Baker, Nicholson. Substitute: Going to School with a Thousand Kids. New York: Blue Rider Press, 2016.
Baker is one of my favorite authors, and when I saw a short review of his latest book in the New Yorker I went out and bought it right away at my local Barnes & Noble (only because there are no independent bookstores nearby). His nonfiction always makes me think, and as an educator I am looking forward to what he has to say about his brief teaching experiences.
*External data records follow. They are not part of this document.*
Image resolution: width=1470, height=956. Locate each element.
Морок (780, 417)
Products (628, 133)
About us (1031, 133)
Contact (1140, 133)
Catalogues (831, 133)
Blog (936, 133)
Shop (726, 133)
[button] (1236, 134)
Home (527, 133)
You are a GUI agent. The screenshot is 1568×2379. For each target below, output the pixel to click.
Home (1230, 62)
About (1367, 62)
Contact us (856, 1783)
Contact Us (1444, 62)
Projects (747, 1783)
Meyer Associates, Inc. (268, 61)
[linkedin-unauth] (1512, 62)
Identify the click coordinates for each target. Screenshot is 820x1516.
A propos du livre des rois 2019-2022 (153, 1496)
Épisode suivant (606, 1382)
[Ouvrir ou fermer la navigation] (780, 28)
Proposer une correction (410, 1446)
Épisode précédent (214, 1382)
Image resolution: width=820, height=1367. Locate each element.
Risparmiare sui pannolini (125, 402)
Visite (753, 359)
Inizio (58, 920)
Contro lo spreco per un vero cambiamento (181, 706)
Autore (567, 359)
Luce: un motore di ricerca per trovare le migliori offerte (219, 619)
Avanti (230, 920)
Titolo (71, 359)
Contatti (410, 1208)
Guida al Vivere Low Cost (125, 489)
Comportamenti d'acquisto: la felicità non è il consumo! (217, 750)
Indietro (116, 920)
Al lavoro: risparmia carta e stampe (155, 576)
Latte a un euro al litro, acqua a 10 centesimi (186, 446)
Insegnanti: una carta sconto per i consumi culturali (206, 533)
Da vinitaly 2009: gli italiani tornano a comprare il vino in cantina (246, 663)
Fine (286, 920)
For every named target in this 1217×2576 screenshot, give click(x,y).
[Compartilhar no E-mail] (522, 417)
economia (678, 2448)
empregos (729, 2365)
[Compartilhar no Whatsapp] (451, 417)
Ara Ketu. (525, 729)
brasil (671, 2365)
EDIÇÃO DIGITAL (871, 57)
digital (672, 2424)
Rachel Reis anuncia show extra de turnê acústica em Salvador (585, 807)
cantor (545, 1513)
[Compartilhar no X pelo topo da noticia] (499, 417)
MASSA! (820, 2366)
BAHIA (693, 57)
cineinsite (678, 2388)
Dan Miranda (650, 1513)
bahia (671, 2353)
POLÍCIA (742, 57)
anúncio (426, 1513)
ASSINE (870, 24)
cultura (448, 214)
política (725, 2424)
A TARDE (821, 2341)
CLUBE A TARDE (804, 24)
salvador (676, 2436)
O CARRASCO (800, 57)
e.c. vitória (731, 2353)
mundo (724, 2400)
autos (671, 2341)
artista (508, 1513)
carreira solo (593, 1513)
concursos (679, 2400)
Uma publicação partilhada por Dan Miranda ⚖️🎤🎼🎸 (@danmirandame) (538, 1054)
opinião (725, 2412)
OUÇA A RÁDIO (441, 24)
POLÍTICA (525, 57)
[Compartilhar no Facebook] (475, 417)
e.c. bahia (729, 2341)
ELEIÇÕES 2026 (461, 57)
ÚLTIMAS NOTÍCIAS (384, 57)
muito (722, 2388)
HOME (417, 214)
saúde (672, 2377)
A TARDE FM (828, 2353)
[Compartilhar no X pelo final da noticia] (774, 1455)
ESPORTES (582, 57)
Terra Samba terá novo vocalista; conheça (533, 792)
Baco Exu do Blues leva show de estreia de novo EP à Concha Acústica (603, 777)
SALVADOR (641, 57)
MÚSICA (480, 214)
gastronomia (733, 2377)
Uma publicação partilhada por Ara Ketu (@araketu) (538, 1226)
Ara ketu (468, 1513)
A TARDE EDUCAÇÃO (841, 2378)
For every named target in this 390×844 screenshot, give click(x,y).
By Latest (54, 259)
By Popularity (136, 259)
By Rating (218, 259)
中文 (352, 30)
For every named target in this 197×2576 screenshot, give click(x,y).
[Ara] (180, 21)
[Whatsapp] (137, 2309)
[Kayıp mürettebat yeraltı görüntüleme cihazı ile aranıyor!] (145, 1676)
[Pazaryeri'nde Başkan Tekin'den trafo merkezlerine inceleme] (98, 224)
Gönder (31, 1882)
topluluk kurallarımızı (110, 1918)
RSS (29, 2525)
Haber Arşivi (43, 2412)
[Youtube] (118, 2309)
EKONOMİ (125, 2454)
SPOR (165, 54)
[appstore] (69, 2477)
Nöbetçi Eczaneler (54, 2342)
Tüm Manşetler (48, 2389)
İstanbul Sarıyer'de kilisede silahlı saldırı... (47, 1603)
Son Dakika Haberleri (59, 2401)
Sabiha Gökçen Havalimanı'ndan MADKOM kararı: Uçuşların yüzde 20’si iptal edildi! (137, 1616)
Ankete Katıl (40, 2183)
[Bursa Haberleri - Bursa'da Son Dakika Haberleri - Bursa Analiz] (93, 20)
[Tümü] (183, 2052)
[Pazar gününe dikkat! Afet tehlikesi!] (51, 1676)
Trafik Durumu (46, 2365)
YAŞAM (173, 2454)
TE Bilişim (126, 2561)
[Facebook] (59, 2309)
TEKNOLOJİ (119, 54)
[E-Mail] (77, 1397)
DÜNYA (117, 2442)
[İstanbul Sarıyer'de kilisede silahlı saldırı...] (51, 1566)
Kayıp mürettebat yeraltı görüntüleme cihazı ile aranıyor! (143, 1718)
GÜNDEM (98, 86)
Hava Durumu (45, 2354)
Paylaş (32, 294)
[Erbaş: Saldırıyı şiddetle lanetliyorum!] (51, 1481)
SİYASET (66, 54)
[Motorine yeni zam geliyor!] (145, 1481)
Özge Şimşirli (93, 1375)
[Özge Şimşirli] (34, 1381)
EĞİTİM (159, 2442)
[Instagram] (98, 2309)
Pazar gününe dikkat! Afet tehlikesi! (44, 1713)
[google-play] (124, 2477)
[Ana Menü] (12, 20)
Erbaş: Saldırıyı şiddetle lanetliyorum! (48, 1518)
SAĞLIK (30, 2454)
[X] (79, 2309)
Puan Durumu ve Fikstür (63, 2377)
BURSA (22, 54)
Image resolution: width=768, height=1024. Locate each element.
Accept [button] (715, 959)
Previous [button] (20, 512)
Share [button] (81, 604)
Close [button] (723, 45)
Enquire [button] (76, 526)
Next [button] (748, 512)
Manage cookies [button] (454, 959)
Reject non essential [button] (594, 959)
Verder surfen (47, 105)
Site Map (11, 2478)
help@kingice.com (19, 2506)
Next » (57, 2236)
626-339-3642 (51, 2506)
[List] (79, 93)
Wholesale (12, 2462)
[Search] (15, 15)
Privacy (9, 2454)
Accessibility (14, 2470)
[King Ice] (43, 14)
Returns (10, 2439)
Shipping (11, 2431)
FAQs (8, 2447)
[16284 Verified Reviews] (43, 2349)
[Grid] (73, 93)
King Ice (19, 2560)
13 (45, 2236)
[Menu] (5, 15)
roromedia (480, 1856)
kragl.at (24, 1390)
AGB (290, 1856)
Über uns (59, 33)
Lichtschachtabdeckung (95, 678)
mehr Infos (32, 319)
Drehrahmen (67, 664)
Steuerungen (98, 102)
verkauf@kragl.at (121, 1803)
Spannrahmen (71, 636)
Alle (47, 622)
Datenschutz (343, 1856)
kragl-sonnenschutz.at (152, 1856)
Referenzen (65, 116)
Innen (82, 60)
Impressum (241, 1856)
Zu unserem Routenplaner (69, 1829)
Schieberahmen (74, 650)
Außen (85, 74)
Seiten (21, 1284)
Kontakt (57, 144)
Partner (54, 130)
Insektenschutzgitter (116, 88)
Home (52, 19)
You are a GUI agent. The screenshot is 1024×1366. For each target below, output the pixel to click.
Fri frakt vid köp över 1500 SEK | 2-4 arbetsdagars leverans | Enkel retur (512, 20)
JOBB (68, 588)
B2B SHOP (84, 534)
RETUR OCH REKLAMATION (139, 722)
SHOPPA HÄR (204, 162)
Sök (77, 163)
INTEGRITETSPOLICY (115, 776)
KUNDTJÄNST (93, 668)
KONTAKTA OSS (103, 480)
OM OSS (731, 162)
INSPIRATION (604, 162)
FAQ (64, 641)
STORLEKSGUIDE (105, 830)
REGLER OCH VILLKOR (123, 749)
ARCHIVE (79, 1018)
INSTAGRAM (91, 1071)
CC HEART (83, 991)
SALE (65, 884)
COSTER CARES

I was recently re-reading Douglas Reimer’s book Surplus at the Border on Canadian Mennonite writing, and in the last chapter where he briefly discusses a few lesser-known writers he mentions that Lois Braun’s short stories have some queer themes. I’ve never read any of Braun’s work before, but Reimer’s description of it was intriguing enough that I decided to buy her four short story collections, and they have all arrived over the past few days. I ordered them from amazon.com’s network of independent booksellers.
Braun, Lois. The Montreal Cats. Winnipeg: Turnstone Press, 1995.
—. The Penance Drummer and Other Stories. Winnipeg: Turnstone Press, 2007.
—. The Pumpkin-Eaters. Winnipeg: Turnstone Press, 1990.
—. A Stone Watermelon. Winnipeg: Turnstone Press, 1986.